Regardless of the payouts, Tulips’ $2 Tuesday offers an opportunity for local bands to get their foot in the door at a prominent local venue that regularly books nationally touring performers, as well as foster the local scene.
$20,000 Venue Prize
Back in June, after a steep rent increase, a hike in overall costs, and the other realities of post-COVID economics, The Cicada nearly shut its doors. That it avoided that fate is thanks in no small part to the local bands who played a benefit show on Jun 8, as well as the venue’s fans and regulars who have supported the business throughout the rest of the month. But the Near Southside spot also got a much-needed lifeline courtesy the Fort Worth Music Office and Mullen & Mullen Injury Law Firm. After determining what The Cicada needed to remain open, the office and M&M teamed up, graciously contributing the necessary funds to keep the venue afloat.

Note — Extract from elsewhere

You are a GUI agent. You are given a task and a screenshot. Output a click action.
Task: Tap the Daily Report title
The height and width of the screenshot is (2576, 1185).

While that one-time rescue is a feel-good story on its own, it sparked a bigger idea. Mullen & Mullen, who launched the JAMBALOO Music Festival earlier this year — a week of free shows across Fort Worth, Dallas, and Denton — as a way to juice the local music industry after the toll of the shutdown, saw an opportunity to further safeguard local venues: the JAMBALOO Venue Prize, a $20,000 annual grant with built-in operational support, awarded to one independent North Texas venue every year starting in 2026. The Cicada is the first recipient. Future winners will be selected through a public contest.
Talk about putting your money where your mouth is, right? The Mullen & Mullen Music Project, having started pretty big already with a week-long free music festival, is really leaning into its mission to uplift North Texas’ live music scene. With next year’s JAMBALOO in the works and the Venue Prize ready to launch, MMMP is supporting North Texas’ music scenes in ways that really matter. But no matter who’s helping, a music scene can’t exist without the people on the speaker-facing side of the stage. Whether it’s Runaway Sky at The Cicada on the 25th or some bands you’ve never heard of at a $2 Tuesday at Tulips, go see a show.